ABOUT THIS EXERCISE
Which activities does the piece on California hospitals and COVID-19 say a full year into the crisis is a good time for?

READING TEXT
-=-=-

Almost a year ago to the day, Feb. 3, 2020, Santa Clara County declared a local health emergency due COVID-19, the first county in California to do so.  

Three-hundred-and-sixty-six days later, there have been more than 3.3 million COVID-19 cases in California and more than 42,000 deaths. Along the way, there have been major ebbs and flows in caseload and an ever-changing regulatory environment in which to operate. 

With those peaks and valleys of patient need for hospital care came a challenge greater than any modern hospitals have faced: The demand, amid a global pandemic, to rapidly adjust the focus and activity of large organizations — despite their constant state of readiness — based on confusing or conflicting guidance from authorities.  

Given that direction from federal, state, and local officials shifted multiple times within a single year, it’s not surprising that there’s a sense of whiplash among California’s hospital leaders. That’s because hospitals typically operate more like aircraft carriers than speedboats, so what you’ve accomplished in the past year — the thousands upon thousands of lives saved — is nothing short of incredible. 

The past year’s shifting headwinds (and tailwinds) have been perhaps the greatest source of frustration because they mean greater pressure on everyone to adapt —time and again — to new rules and new conditions. On Monday, the need to change course came again, in the form of an All Facilities Letter that rescinds all nurse staffing ratio waivers for hospitals as of Feb. 8.  

Deep breath.  

Time to adjust the sails once more. 

And there will be even more changes in the months ahead. While the current focus is on vaccinating as many people as we can, as quickly as we can, with new COVID-19 variants popping up and businesses and activities reopening, there could well be another surge before we’re out of the woods with widespread “community immunity.”  

As we enter the next phases of this crisis, for as long as it lasts, it’s helpful to do so with the understanding that different, sometimes competing, pressures will wax and wane in the minds of policymakers. That drives what feels like an erratic response at times but might actually be an attempt to consider the pandemic holistically rather than piecemeal. A common question we hear is: Shouldn’t health be the sole factor in making far-reaching decisions? Perhaps, but policymakers don’t look at any situation with a singular sense of purpose; there’s always a balance they’re trying to strike. 

If there’s a clinical analogy, it’s the way physicians might consider the totality of a person’s physical, mental, genetic, life conditions, and more when formulating a care plan, rather than treating just one disease at a time.   

Through 2021, new players will enter the mix as well — the state Legislature and Congress, which had largely deferred to the executive branches of government, will play a more prominent role in shaping pandemic policy. Their new ideas will bring even more change, and more public debate about the best course of action. 

As these debates unfold, it will be the role of your association, as always, to advocate for the policies you need to do your jobs well — to make sure policymakers hear and understand the COVID-19 hospital story. 

A full year into this crisis is a good time for three activities: 

  1. Acknowledge the extraordinary accomplishments of California’s hospitals 
  2. Understand what is different about how hospitals operate, and how they operate together, to enhance disaster response going forward 
  3. Prepare, even after an entire year, for things to change again 

In doing these things, we are heeding Gen. Powell’s sound advice by focusing on what’s in our front windshield, as we draw on a better understanding of how we got here.

-=-=-

RECORD EXCERPTS
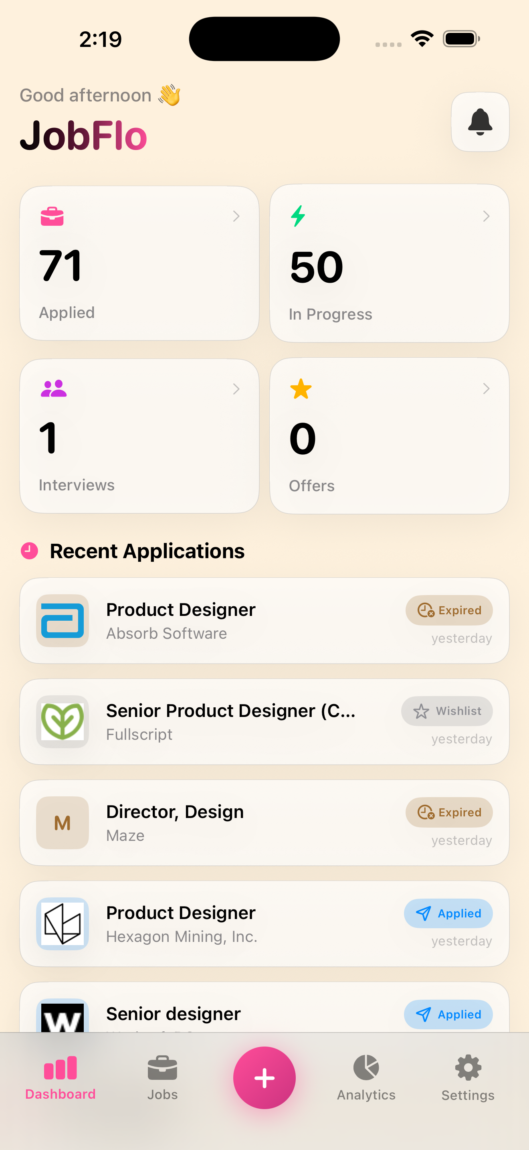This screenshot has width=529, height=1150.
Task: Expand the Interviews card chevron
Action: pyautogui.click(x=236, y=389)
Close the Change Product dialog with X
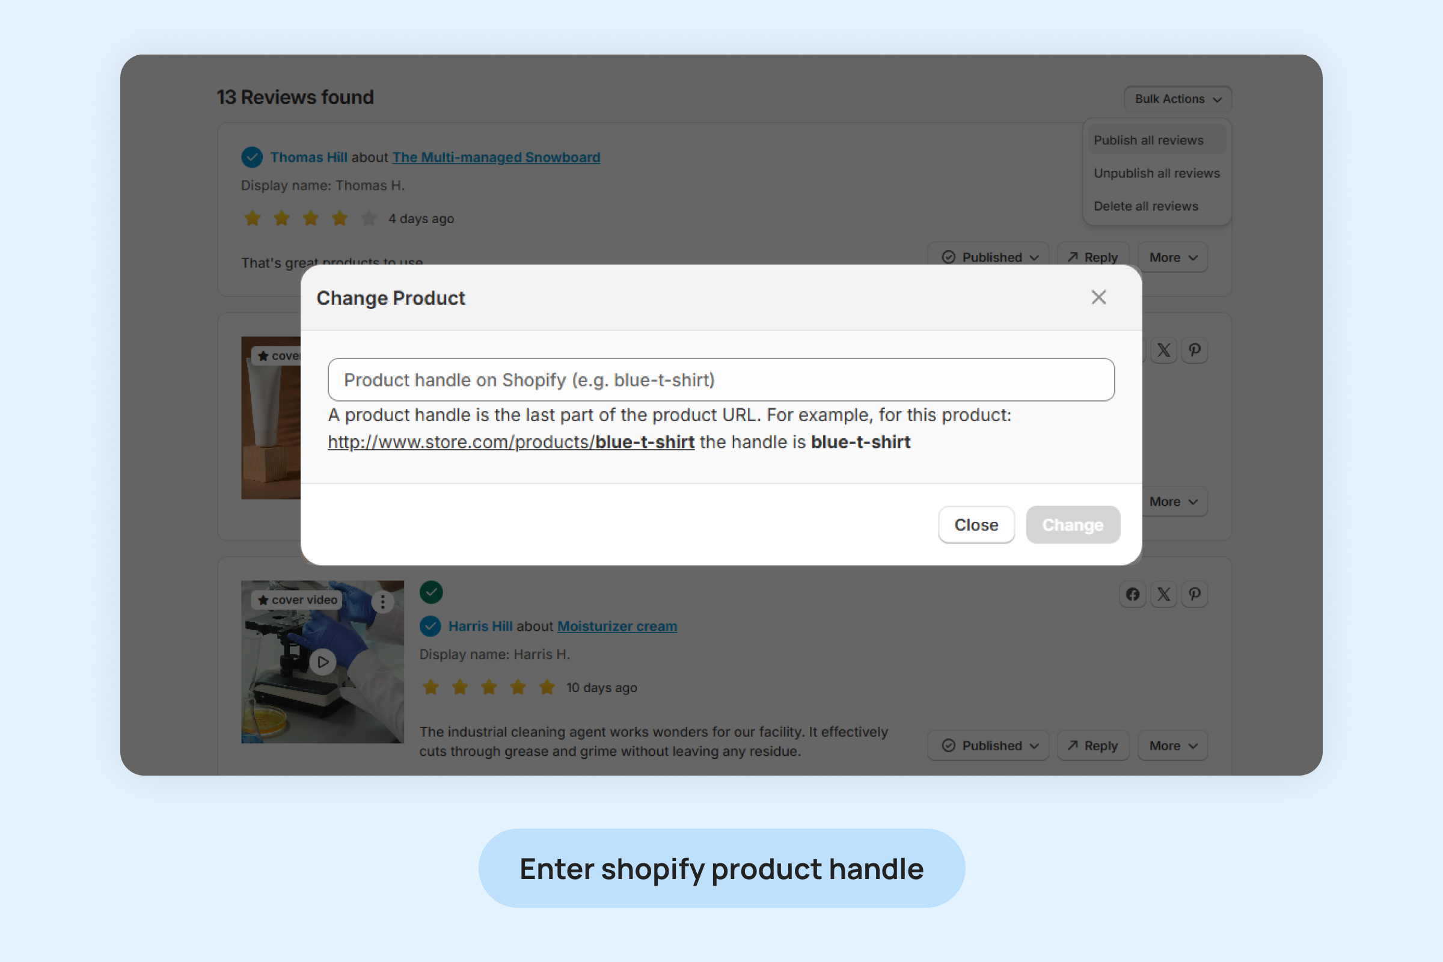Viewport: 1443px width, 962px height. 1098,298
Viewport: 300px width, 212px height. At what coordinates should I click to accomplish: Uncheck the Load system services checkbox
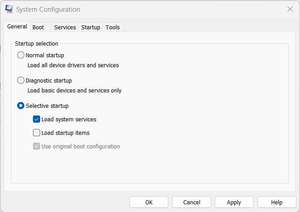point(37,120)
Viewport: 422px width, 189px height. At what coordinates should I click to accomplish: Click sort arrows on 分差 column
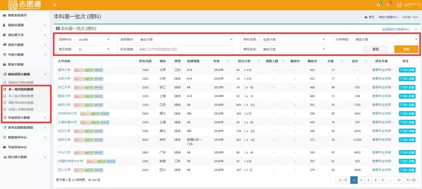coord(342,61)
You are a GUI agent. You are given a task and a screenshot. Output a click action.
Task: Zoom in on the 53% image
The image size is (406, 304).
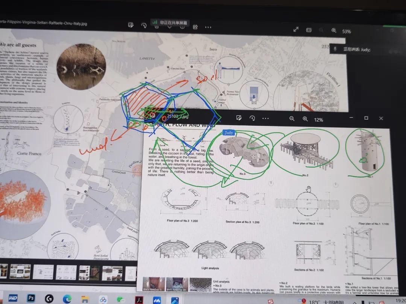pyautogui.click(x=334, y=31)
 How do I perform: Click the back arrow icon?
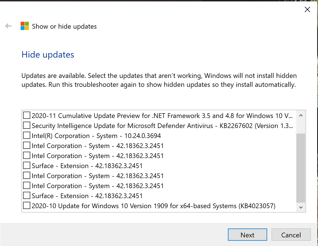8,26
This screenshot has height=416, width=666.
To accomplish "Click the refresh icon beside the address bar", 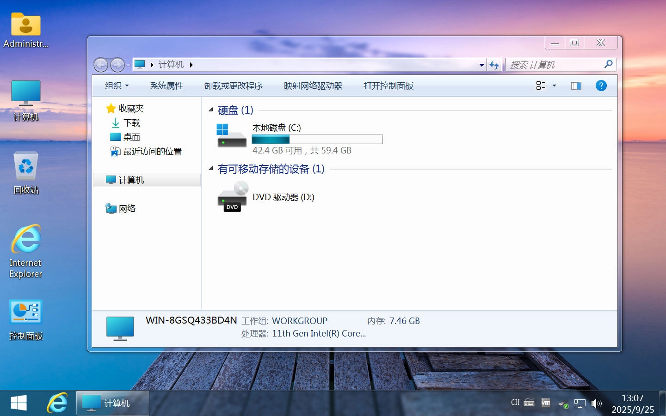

-=-=-

EXPECTED ANSWER
1. Acknowledge the extraordinary accomplishments of California's hospitals.
2. Understand what is different about how hospitals operate, and how they operate together, to enhance disaster response going forward.
3. Prepare, even after an entire year, for things to change again.